(Given entries begins)

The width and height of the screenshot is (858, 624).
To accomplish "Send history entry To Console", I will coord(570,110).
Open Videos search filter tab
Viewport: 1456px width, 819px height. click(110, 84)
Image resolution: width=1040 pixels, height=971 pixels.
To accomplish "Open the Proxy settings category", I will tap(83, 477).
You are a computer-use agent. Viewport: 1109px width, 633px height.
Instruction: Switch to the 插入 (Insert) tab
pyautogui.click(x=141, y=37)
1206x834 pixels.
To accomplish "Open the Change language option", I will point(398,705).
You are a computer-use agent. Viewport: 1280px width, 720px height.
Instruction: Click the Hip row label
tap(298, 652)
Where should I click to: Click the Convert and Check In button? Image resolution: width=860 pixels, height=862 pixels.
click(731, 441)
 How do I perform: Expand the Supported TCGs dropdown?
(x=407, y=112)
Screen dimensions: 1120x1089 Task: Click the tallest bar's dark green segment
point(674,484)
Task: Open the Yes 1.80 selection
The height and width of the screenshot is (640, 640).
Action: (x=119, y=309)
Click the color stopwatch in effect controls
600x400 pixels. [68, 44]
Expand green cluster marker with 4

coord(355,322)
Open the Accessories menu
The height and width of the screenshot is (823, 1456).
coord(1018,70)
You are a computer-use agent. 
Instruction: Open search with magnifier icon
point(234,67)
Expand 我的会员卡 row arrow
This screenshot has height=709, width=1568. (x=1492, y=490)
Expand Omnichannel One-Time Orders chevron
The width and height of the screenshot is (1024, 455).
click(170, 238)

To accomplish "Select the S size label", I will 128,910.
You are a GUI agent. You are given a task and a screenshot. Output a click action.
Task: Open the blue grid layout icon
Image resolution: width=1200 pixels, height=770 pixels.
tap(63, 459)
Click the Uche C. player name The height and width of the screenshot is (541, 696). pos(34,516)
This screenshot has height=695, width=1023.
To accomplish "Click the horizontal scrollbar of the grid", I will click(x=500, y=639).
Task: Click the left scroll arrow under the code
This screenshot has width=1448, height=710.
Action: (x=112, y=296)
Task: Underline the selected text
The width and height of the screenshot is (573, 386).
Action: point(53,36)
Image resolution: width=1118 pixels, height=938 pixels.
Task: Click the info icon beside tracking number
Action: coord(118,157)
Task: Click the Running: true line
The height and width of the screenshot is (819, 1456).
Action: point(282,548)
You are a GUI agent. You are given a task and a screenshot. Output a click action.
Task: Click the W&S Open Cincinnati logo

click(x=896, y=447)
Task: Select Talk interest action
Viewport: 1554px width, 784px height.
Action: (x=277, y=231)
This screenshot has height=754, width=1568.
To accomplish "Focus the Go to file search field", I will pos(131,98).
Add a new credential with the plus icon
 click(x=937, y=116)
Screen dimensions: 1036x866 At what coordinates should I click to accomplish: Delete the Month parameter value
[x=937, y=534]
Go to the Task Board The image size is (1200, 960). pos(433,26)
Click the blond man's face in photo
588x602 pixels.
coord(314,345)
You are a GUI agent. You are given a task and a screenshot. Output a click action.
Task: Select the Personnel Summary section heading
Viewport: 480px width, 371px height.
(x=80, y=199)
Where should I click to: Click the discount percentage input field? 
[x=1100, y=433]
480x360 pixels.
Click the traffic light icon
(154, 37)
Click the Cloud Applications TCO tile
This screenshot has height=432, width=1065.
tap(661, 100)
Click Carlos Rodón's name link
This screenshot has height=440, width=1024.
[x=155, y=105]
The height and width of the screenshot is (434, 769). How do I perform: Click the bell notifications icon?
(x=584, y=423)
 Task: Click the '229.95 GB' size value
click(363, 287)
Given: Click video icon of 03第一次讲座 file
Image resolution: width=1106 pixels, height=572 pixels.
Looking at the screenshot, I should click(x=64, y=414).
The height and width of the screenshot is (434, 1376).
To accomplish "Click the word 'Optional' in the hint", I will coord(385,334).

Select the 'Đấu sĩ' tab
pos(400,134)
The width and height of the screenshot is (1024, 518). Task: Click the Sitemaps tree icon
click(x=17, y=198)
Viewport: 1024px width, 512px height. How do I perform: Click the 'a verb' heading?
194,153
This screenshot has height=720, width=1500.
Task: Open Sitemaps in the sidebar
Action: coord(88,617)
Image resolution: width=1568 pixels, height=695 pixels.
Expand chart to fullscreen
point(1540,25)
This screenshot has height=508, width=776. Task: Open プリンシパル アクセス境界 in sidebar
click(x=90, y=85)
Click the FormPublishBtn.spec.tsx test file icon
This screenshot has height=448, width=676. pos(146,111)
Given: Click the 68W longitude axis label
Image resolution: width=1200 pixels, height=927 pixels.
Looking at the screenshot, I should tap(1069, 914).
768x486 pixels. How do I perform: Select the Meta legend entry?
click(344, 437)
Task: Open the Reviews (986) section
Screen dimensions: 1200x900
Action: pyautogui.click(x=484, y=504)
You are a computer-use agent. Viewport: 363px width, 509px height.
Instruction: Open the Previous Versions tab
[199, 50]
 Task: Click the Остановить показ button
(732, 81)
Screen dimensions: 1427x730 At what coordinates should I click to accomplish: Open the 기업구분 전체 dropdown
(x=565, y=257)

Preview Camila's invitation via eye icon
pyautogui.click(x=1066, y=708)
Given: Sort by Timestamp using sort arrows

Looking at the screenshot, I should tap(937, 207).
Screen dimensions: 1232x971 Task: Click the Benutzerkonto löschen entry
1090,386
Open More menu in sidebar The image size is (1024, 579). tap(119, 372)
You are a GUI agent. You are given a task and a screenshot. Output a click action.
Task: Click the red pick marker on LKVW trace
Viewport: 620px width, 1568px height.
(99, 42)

(Given entries ends)

* Work required: All lines in the records with the string "grid" should be copied out.

* Answer to this exercise:
Task: Open the blue grid layout icon
To accomplish "Click the horizontal scrollbar of the grid", I will click(x=500, y=639).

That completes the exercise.